The look and feel is very similar to Biodynamic Wine, which I reviewed in my previous blog post: a 234 x 156mm paperback with clear printing and a rather nice general feel to the book. But this is a bigger book of 308 pages and a slightly smaller typeface. Most of the illustrations are hand painted sketches, but there are a few diagrams and maps, and several colour plates clustered together in the centre of the book. The text is also broken up by boxes. This is something I generally do not like, as I would much rather the author figure out for me how best to incorporate everything into the flow of the narrative, but here I thought the series of boxes on the theme Men who shaped the Douro worked rather well.
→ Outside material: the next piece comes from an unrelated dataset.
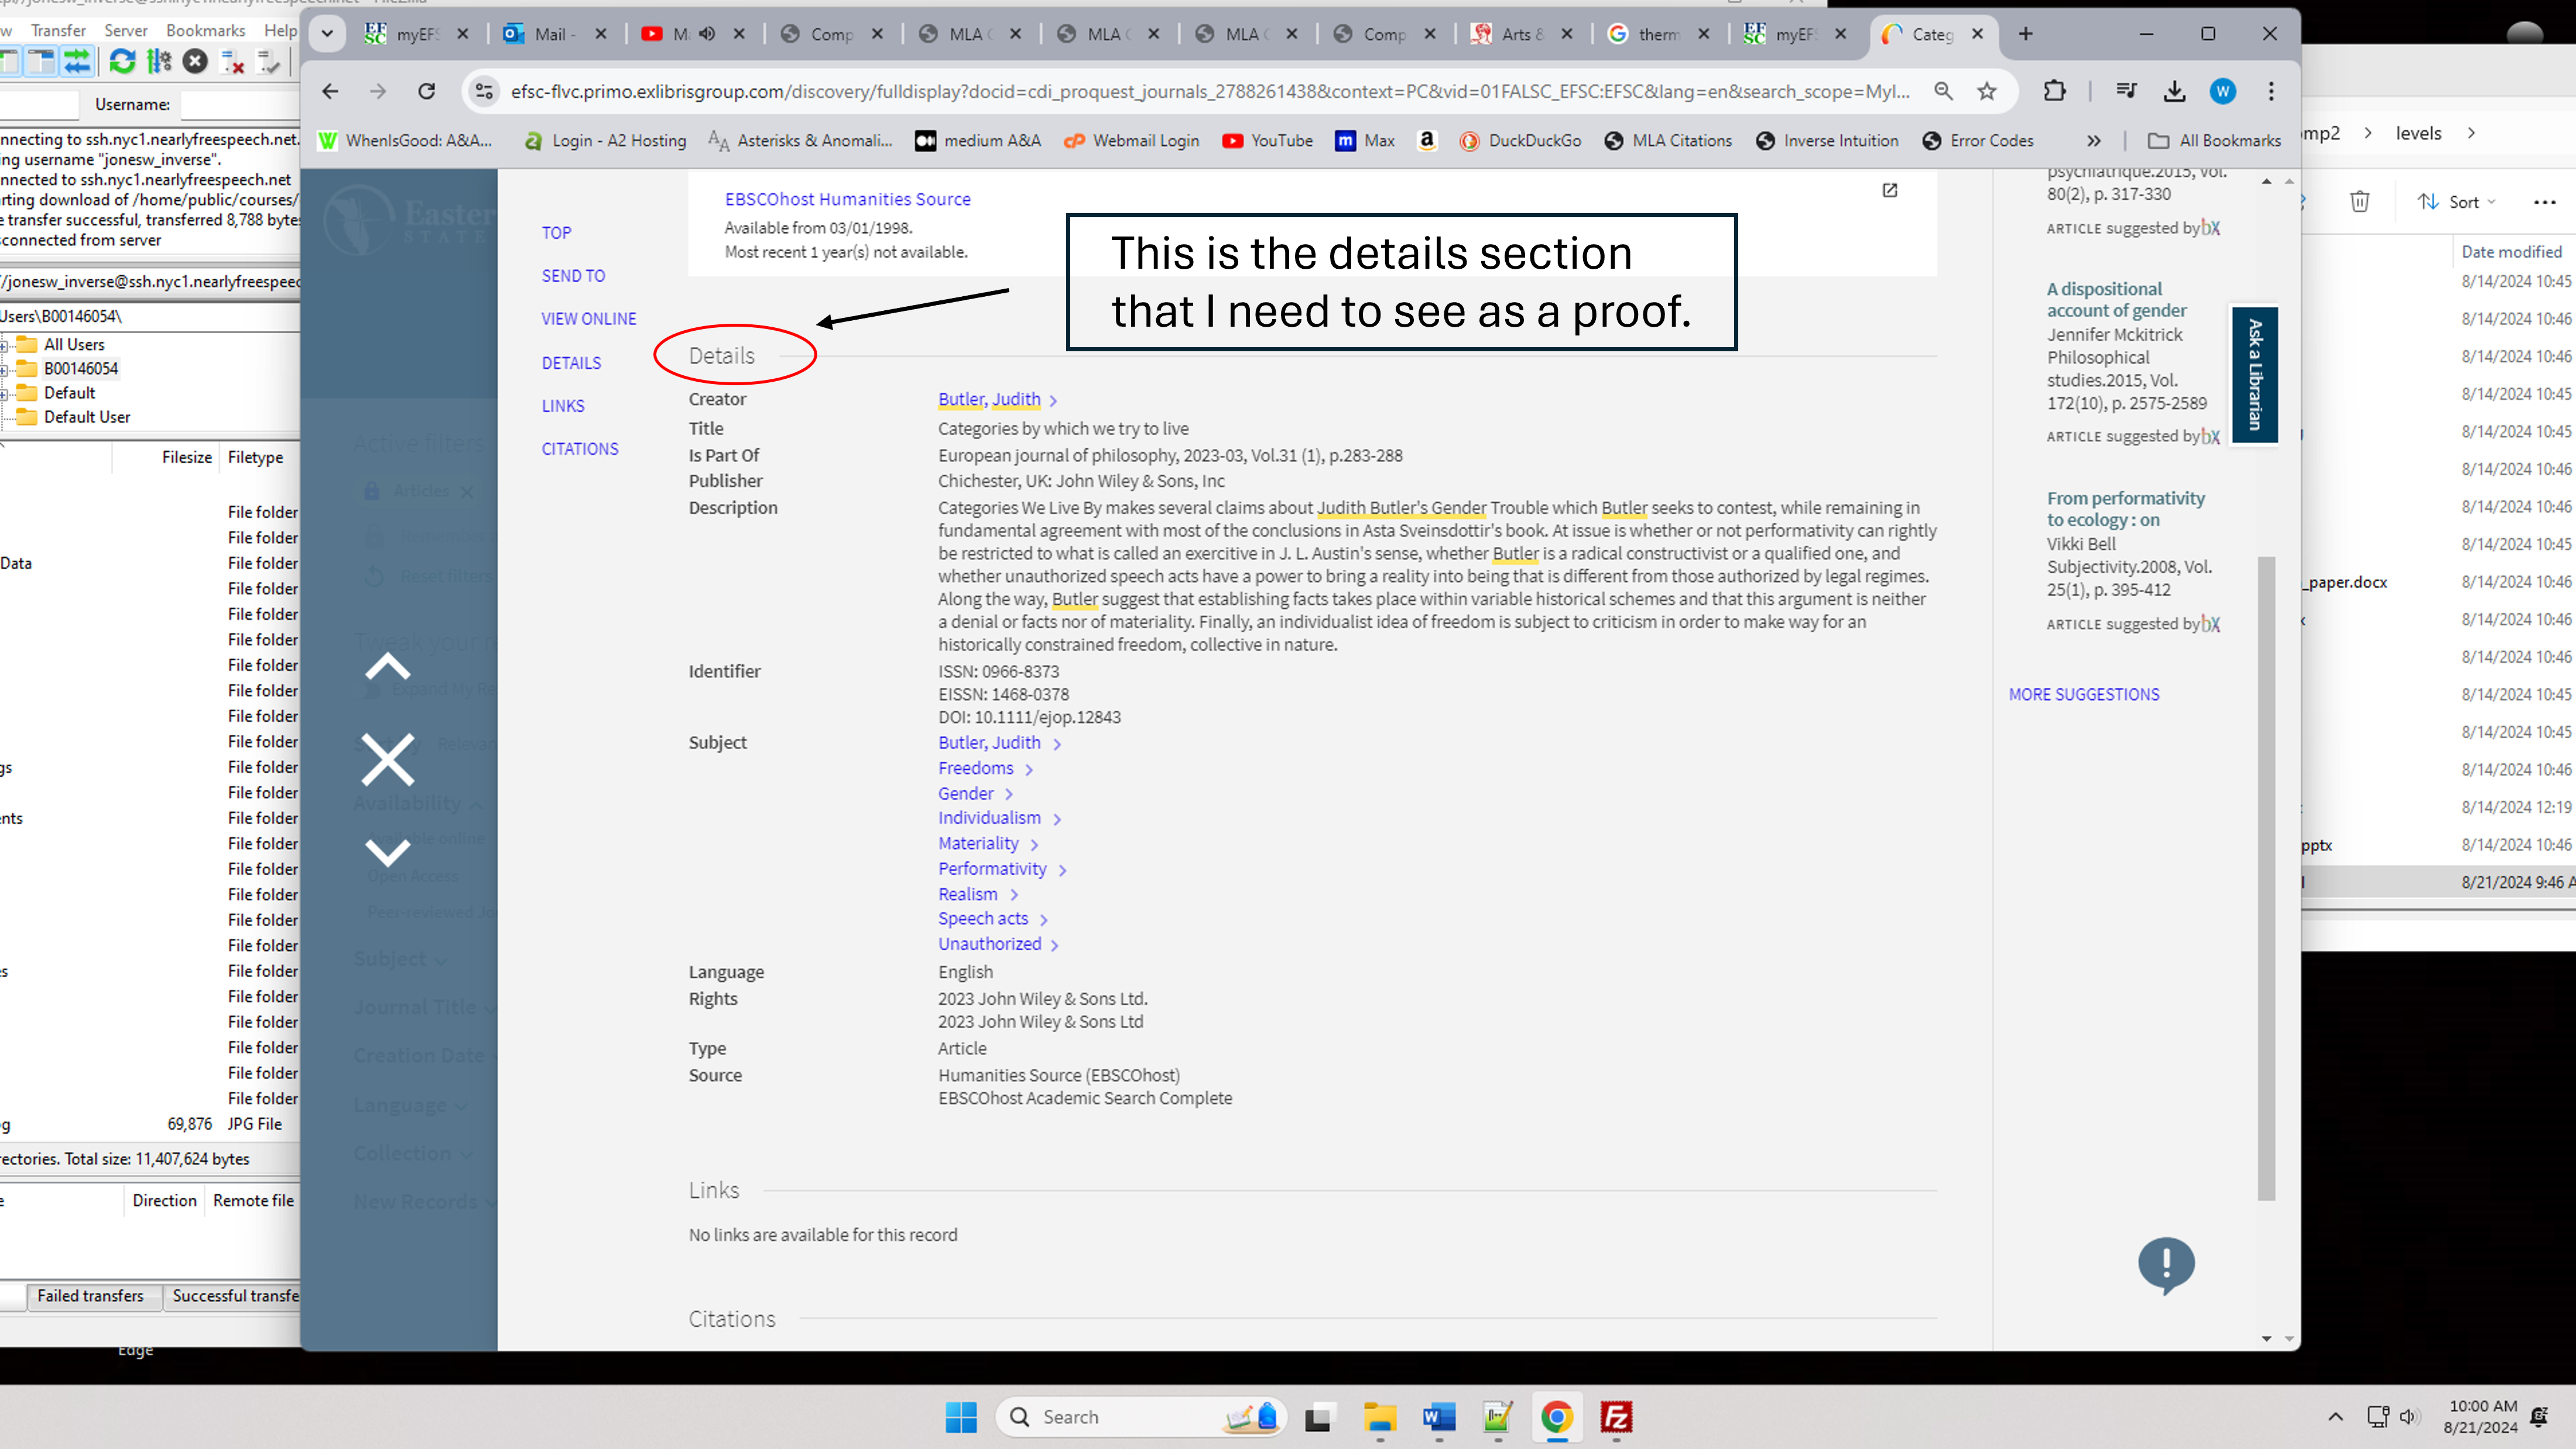Click the trash delete icon in File Explorer
Image resolution: width=2576 pixels, height=1449 pixels.
click(2360, 202)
The book is very much in the mould of many other specialist books on wine regions, and in that sense it works well – very well indeed, to extent that it is difficult to fault. Better maps perhaps? But I am very much aware how much good quality cartography costs. Tasting notes? Maybe, but I personally find them of very limited value. Another possible criticism is that it somehow fails to excite. But what sort of excitement can one reasonably expect from a book on Port and the Douro? For me, perhaps only in the sense that I regard the Douro region to be the most atmospheric wine region I have ever visited, with its vastness and haunting beauty, and it would have been nice to have more of that feeling communicated. Though I admit it is a big demand on a specialist wine writer – there are only so many Andrew Jeffords in the world 🙂 However, still on the subject of the feel of the Douro region, I was delighted to find that Mayson mentioned Miguel Torga’s novel Vindima (Grape Harvest in English translation). It is a novel I had been intending to dig out after visiting Quinta da Cavadinha, which features in it, but later forgot the name of the author and book –  now I am grateful to be reading it in translation on my Kindle, and it is giving me my required shot of Douro poetry. But I digress… there follows below a description of the contents of Port and the Douro.

The first chapter covers in some detail the history of Portugal – Porto and the Douro in particular. This is followed by one on the vineyards, vines, major grape varieties, and quintas (farms or estates). Then a description of the various types of Port, with a separate chapter devoted to Vintage Port. Port producers and shipper then get their own chapter, which is followed by one on Douro (unfortified) wines. Finally there is some guidance for the visitor to Porto and the Douro.

So – a very good solid book with very little to criticise (even if I seem to have spent most of this review writing about my criticisms).